Gov. Quinn announces $36M for CLC’s lakeshore expansion
BY DAN MORAN email@example.com September 19, 2013 5:14PM
Flanked by members of the College of Lake County Board of Trustees, Gov. Pat Quinn stands Thursday, Sept. 19, on the northwest corner of Sheridan Road and Madison Street, where CLC will build a $47.9 million, 110,000-square-foot building. | Dan Moran/Sun-Times Media
Updated: November 19, 2013 3:35AM
Recalling his own nights as a community college instructor, Gov. Pat Quinn stood Thursday on the site of the former Lake County News-Sun building in Waukegan to announce the long-awaited release of $35.9 million in state funds for an expansion of the College of Lake County’s lakeshore campus.
“Community colleges are so important,” said Quinn, a former part-time instructor at Triton and Prairie State. “We want to make sure that all of our men and women in Illinois, when they come out of high school, whether they wait a little while or it’s right away, get an opportunity to get a good education.”
Quinn told an overflow crowd on Madison Avenue that “community colleges are part of education for everyone — everyone is in, no one is left out. Education is not just for the elite. That’s what community colleges understand.”

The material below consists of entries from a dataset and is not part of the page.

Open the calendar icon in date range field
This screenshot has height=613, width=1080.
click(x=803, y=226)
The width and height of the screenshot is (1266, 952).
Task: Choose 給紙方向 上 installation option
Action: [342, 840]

The release of the Illinois Jobs Now! funding came five years after CLC officials first announced plans to pursue state dollars for a lakeshore expansion, and four years after the state pledged to cover $35.9 million of the $47.9 million project. CLC, which will finance the remainder through a bond issue, had been waiting for release of the money since 2009.
According to the Thursday announcement, construction is expected to start in 2015 and run through 2017, with the 110,000-square-foot building slated to open in 2018. Also included in the package is a renovation of 8,000-square-feet inside the college’s existing space on Genesee Street.
While specific designs for the additions are scheduled to be drawn up in 2014, general concepts call for a focus on health-care careers in the new building, with construction of science laboratories and nursing demonstration spaces along with general-purpose classrooms.
Officials say the new structure, on the northwest corner of Sheridan Road and Madison, will include expanded student-support services, with a goal of creating a full-service campus.
CLC Board Chair Amanda Howland said the new and expanded facilities will have “a life-changing effect on Waukegan” and students in lakeshore communities.
“We are putting in a building that will be accessible to students from Zion, Waukegan, North Chicago — all of northern Lake County,” Howland said. “We’re going to have a one-stop shop here where everything will be available, so they won’t have to travel from campus to campus to campus.”
Waukegan Mayor Wayne Motley said he looks at the college’s redevelopment of the old News-Sun property as a potential boon to the city’s own efforts to revitalize the downtown area.
“I think development breeds development,” Motley said prior to Quinn’s arrival from Waukegan Regional Airport. “What we need to do is get more people interested in this community to bring it back to where it should have been years ago.
“Obviously this is going to create jobs for a substantial amount of time (and) it’s going to add a new face to downtown,” added Motley, saying he hopes the new CLC building will lead to development of two city-owned surface parking lots directly north on Sheridan.
The News-Sun property has been vacant since the six-story building was razed in 2011, a project that cost the city $799,000. Copley Press sold the asbestos-ridden building to the city for $1 in 1998, and $500,000 in state funds was used to remove the asbestos two years later.
CLC’s lakeshore campus is part of an overall $148 million campus plan that includes a new 42,000-square-foot science building at CLC’s Grayslake location, costing $24.9 million. Improvements at the Grayslake campus also include a $26.8 million overhaul of heating and air-conditioning systems and construction of a $5.1 million, 12,000-square-foot student center.
Addressing a gathering that included CLC employees, students and board members along with several local and regional officials, Quinn said he believes all of the college’s expansion efforts will benefit the Lake County workforce.
“We have Abbott, we have Baxter, Astellas and Takeda,” Quinn said. “All of them are very close here in Lake County. We want to make sure we have a well-skilled workforce, and that means going to community college.”
Quinn added that CLC is also a resource for “our service members coming out of Great Lakes after they leave the Navy, and with anyone coming out of the military, we want to make sure our veterans have a fighting chance at a good job. That’s what it’s all about.”